Access Sentinel 2 Analysis Ready Data from Digital Earth Africa
https://explorer.digitalearth.africa/products/s2_l2a
Import Required Packages
[1]:
from pystac_client import Client
from odc.stac import configure_rio, stac_load
Set Collection Configuration
The configuration dictionary is determined from the product’s definition, available at https://explorer.digitalearth.africa/products/s2_l2a#definition-doc
All assets except SCL have the same configuration. SCL uses uint8
rather than uint16
.
In the configuration, we also supply the aliases for each band. This means we can load data by band name rather than band number.
[2]:
config = {
"s2_l2a": {
"assets": {
"*": {
"data_type": "uint16",
"nodata": 0,
"unit": "1",
},
"SCL": {
"data_type": "uint8",
"nodata": 0,
"unit": "1",
},
},
"aliases": {
"costal_aerosol": "B01",
"blue": "B02",
"green": "B03",
"red": "B04",
"red_edge_1": "B05",
"red_edge_2": "B06",
"red_edge_3": "B07",
"nir": "B08",
"nir_narrow": "B08A",
"water_vapour": "B09",
"swir_1": "B11",
"swir_2": "B12",
"mask": "SCL",
"aerosol_optical_thickness": "AOT",
"scene_average_water_vapour": "WVP",
},
}
}
Set AWS Configuration
Digital Earth Africa data is stored on S3 in Cape Town, Africa. To load the data, we must configure rasterio with the appropriate AWS S3 endpoint. This can be done with the odc.stac.configure_rio
function. Documentation for this function is available at https://odc-stac.readthedocs.io/en/latest/_api/odc.stac.configure_rio.html#odc.stac.configure_rio.
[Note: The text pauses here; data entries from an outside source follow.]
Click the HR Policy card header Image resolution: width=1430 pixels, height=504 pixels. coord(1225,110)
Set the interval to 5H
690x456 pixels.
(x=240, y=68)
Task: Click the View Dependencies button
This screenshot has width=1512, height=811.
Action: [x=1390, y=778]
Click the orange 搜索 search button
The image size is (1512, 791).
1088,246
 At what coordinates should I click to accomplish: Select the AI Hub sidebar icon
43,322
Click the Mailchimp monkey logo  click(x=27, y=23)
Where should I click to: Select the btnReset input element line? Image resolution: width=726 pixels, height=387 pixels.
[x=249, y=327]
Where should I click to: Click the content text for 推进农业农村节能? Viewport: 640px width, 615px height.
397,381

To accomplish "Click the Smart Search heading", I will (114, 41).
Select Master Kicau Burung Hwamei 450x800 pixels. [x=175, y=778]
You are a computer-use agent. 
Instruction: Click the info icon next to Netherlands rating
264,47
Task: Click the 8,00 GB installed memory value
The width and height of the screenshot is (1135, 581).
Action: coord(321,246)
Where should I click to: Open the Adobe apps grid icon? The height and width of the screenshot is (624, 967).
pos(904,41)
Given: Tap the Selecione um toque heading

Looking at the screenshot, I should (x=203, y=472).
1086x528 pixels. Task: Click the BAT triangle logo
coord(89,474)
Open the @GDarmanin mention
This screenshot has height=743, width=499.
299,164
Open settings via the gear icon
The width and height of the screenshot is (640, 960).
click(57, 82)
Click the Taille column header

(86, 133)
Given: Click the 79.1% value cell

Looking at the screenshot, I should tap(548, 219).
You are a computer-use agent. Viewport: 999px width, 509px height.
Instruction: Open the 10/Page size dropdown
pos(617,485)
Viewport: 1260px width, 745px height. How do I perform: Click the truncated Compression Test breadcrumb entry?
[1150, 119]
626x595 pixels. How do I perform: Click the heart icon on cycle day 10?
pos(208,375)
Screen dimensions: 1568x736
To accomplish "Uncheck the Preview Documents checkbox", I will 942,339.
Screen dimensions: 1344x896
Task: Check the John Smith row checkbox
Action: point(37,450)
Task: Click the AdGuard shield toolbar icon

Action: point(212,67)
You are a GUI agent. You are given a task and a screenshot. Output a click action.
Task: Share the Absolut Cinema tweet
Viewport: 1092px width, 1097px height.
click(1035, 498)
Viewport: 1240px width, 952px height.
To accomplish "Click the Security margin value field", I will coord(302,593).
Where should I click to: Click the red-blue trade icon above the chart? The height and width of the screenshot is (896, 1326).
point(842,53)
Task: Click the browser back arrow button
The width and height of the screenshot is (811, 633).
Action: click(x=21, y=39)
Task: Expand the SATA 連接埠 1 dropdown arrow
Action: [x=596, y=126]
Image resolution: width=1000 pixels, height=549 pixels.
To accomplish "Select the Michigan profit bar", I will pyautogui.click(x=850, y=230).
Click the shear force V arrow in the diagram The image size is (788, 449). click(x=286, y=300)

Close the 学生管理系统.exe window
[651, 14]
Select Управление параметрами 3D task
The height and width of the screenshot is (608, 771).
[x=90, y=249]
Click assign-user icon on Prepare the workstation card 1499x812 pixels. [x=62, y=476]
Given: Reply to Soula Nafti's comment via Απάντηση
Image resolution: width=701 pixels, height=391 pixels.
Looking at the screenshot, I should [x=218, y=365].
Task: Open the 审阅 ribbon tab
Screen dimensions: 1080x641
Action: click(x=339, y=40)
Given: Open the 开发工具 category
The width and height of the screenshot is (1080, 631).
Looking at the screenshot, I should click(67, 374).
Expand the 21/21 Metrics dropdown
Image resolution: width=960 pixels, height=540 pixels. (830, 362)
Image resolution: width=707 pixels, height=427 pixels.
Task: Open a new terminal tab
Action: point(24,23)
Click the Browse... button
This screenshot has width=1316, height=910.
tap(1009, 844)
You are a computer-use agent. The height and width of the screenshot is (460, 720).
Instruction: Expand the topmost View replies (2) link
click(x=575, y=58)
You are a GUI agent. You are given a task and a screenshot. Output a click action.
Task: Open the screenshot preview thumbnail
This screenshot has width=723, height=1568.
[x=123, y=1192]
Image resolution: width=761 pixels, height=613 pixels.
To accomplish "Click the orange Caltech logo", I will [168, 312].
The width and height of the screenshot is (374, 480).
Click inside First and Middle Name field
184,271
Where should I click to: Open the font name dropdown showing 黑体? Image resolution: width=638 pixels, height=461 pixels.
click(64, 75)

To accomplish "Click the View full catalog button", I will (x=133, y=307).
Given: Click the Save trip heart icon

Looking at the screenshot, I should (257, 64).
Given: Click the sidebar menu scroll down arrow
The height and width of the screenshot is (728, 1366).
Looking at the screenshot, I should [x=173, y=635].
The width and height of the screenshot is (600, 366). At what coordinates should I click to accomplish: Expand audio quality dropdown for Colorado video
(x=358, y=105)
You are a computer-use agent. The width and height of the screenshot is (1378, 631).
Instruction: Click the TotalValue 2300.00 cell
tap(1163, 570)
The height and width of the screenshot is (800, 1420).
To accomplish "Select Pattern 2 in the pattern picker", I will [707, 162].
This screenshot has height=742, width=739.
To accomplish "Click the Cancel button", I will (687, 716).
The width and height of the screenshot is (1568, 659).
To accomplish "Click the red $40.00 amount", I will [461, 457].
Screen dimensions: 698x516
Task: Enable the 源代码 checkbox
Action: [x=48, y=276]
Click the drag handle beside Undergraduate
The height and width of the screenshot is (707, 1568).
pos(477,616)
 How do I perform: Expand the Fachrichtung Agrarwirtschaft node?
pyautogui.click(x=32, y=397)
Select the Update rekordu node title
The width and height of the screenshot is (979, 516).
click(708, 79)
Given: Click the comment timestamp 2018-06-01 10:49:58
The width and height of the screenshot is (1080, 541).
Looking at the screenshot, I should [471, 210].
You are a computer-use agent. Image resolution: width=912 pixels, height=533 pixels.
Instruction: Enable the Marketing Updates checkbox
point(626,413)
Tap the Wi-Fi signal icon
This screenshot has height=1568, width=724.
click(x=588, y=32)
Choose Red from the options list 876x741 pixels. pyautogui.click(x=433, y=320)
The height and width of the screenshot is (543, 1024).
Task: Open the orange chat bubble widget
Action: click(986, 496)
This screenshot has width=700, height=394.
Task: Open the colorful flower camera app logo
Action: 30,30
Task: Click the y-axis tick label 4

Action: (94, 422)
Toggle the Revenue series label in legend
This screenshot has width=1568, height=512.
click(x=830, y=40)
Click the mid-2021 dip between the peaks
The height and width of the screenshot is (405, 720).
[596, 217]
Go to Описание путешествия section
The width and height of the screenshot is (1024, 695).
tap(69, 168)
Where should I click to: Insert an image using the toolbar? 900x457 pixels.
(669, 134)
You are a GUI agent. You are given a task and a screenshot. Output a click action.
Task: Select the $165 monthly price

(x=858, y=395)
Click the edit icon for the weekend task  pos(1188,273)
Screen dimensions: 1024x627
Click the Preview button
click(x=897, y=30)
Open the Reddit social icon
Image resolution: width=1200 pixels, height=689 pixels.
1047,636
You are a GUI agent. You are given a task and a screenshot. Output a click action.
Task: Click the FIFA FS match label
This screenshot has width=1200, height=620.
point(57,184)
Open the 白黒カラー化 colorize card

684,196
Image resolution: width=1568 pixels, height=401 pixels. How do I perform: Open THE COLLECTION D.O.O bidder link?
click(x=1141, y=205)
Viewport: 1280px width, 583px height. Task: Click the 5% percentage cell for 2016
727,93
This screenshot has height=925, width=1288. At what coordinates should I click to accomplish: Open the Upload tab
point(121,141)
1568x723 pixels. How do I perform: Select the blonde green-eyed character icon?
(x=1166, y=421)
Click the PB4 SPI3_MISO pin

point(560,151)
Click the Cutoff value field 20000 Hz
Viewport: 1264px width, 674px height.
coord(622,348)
The configuration below must be used when loading any Digital Earth Africa data through the STAC API.
[3]:
configure_rio(
cloud_defaults=True,
aws={"aws_unsigned": True},
AWS_S3_ENDPOINT="s3.af-south-1.amazonaws.com",
)
Connect to the Digital Earth Africa STAC Catalog
[4]:
# Open the stac catalogue
catalog = Client.open("https://explorer.digitalearth.africa/stac")
Find STAC Items to Load
Define query parameters
[5]:
# Set a bounding box
# [xmin, ymin, xmax, ymax] in latitude and longitude
bbox = [37.76, 12.49, 37.77, 12.50]
# Set a start and end date
start_date = "2020-09-01"
end_date = "2020-12-01"
# Set the STAC collections
collections = ["s2_l2a"]
Construct query and get items from catalog
[6]:
# Build a query with the set parameters
query = catalog.search(
bbox=bbox, collections=collections, datetime=f"{start_date}/{end_date}"
)
# Search the STAC catalog for all items matching the query
items = list(query.items())
print(f"Found: {len(items):d} datasets")
Found: 34 datasets
Load the Data
In this step, we specify the desired coordinate system, resolution (here 20m), and bands to load. We also pass the bounding box to the stac_load
function to only load the requested data. Since the band aliases are contained in the config
dictionary, bands can be loaded using these aliaes (e.g. "red"
instead of "B04"
below).
The data will be lazy-loaded with dask, meaning that is won’t be loaded into memory until necessary, such as when it is displayed.
[7]:
crs = "EPSG:6933"
resolution = 20
ds = stac_load(
items,
bands=("red", "green", "blue", "nir"),
crs=crs,
resolution=resolution,
chunks={},
groupby="solar_day",
stac_cfg=config,
bbox=bbox,
)
# View the Xarray Dataset
ds
[7]:
<xarray.Dataset> Size: 421kB Dimensions: (y: 63, x: 49, time: 17) Coordinates: * y (y) float64 504B 1.582e+06 1.582e+06 ... 1.581e+06 1.581e+06 * x (x) float64 392B 3.643e+06 3.643e+06 ... 3.644e+06 3.644e+06 spatial_ref int32 4B 6933 * time (time) datetime64[ns] 136B 2020-09-03T08:06:43 ... 2020-11-2... Data variables: red (time, y, x) uint16 105kB dask.array<chunksize=(1, 63, 49), meta=np.ndarray> green (time, y, x) uint16 105kB dask.array<chunksize=(1, 63, 49), meta=np.ndarray> blue (time, y, x) uint16 105kB dask.array<chunksize=(1, 63, 49), meta=np.ndarray> nir (time, y, x) uint16 105kB dask.array<chunksize=(1, 63, 49), meta=np.ndarray>
Compute a band index
After loading the data, you can perform standard Xarray operations, such as calculating and plotting the normalised difference vegetation index (NDVI). The .compute()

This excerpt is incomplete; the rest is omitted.